▶
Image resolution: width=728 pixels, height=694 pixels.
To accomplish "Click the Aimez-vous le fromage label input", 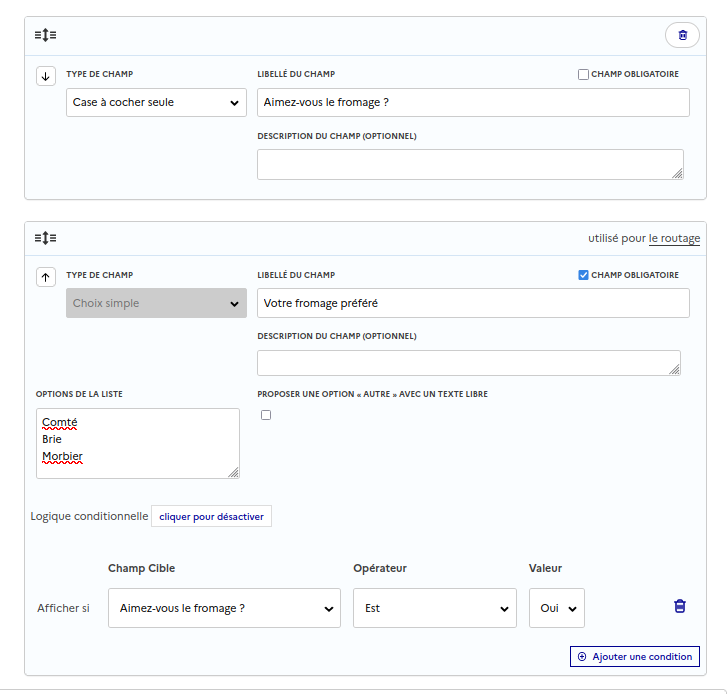I will (x=472, y=102).
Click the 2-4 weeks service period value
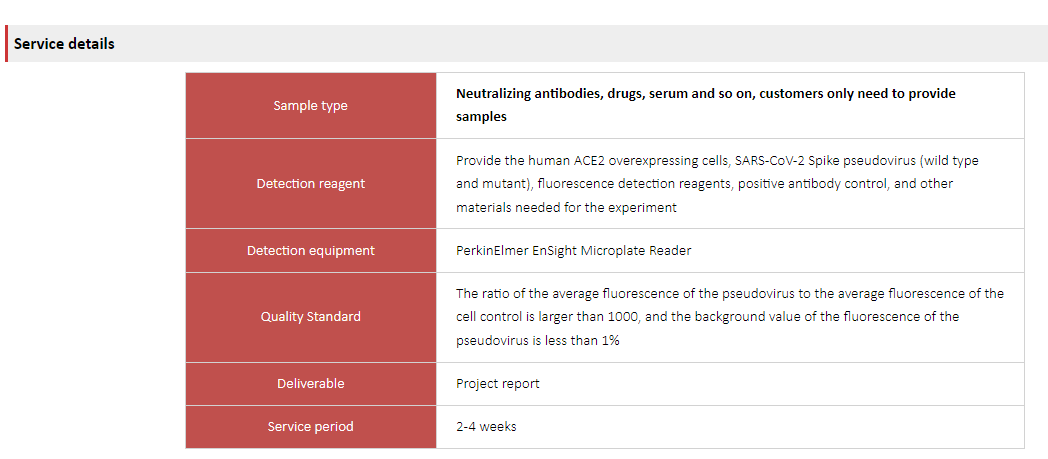 click(x=486, y=426)
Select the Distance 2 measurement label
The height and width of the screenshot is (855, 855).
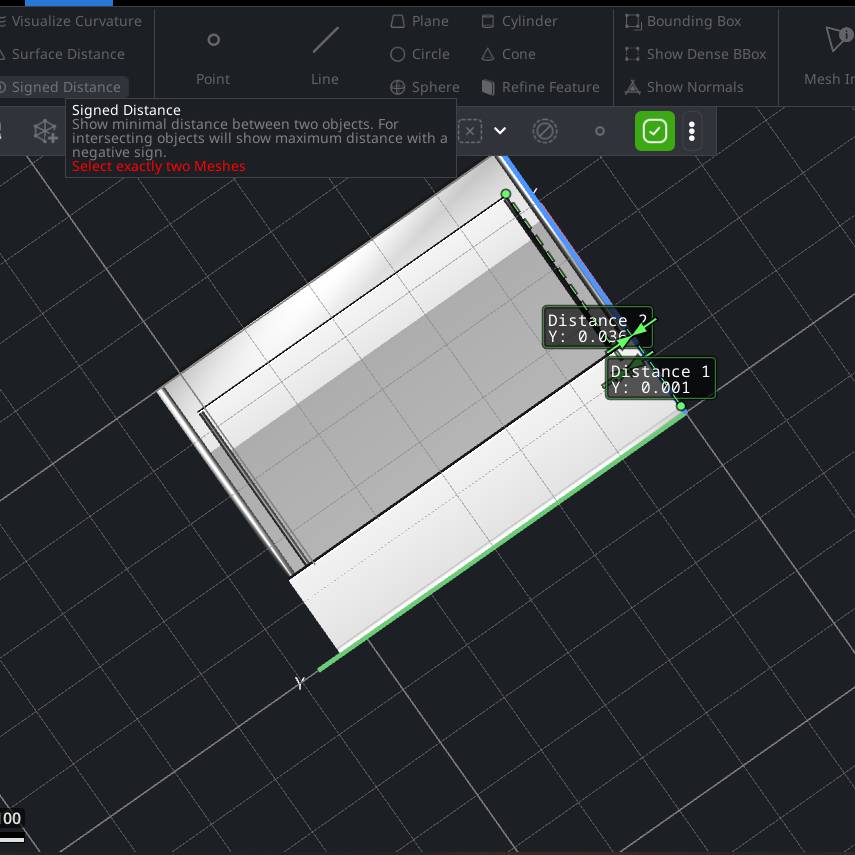click(596, 328)
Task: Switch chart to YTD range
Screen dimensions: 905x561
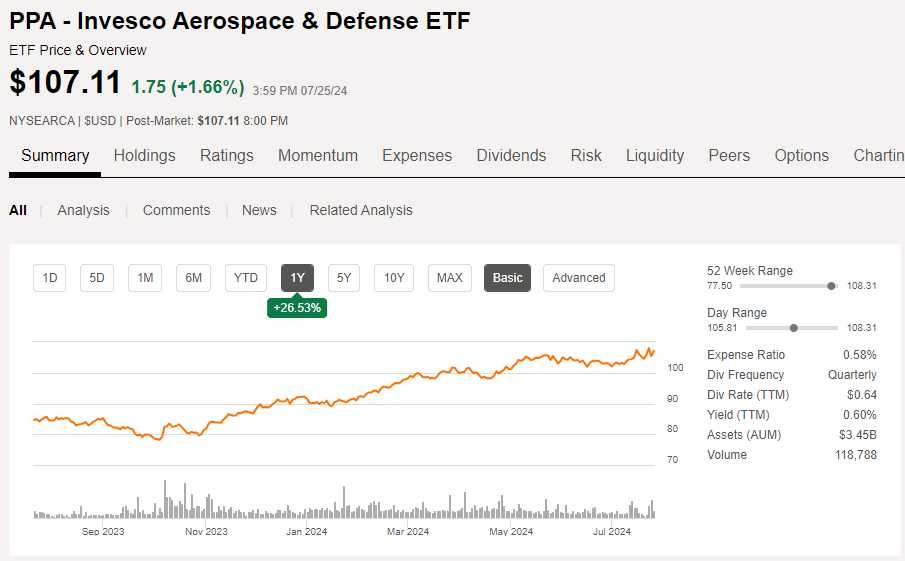Action: coord(246,278)
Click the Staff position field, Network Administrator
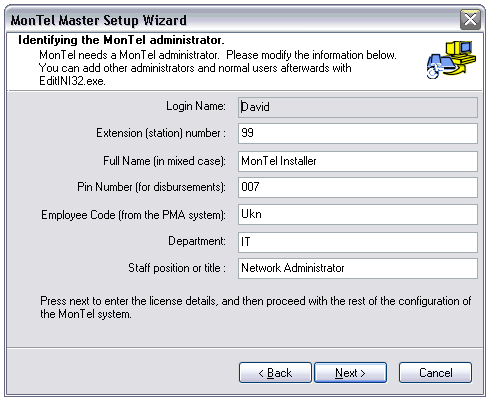This screenshot has height=402, width=491. coord(358,268)
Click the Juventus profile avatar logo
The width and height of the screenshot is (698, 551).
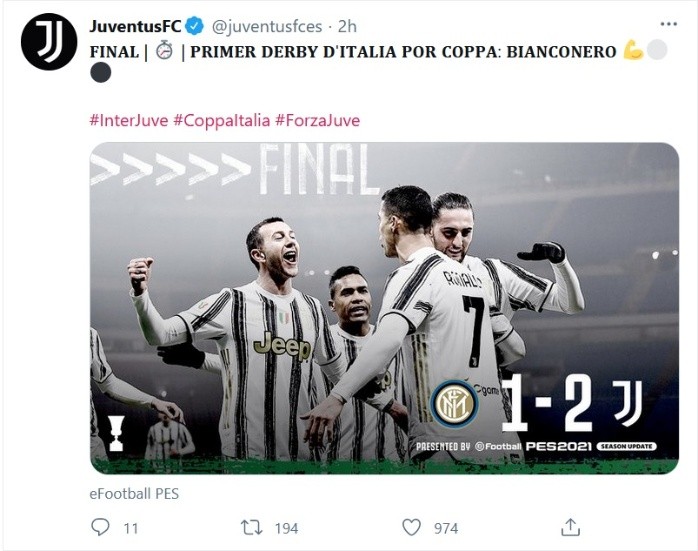(x=49, y=42)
◀
WHAT YOU WILL DO:
Leave the pictures out and copy exactly the lines from the one that holds "Task: Switch chart to YTD range" through the last line of the material.

ANSWER:
Task: Switch chart to YTD range
Screen dimensions: 905x561
Action: coord(246,278)
Click the Staff position field, Network Administrator
This screenshot has height=402, width=491. coord(358,268)
Click the Juventus profile avatar logo
The width and height of the screenshot is (698, 551).
(x=49, y=42)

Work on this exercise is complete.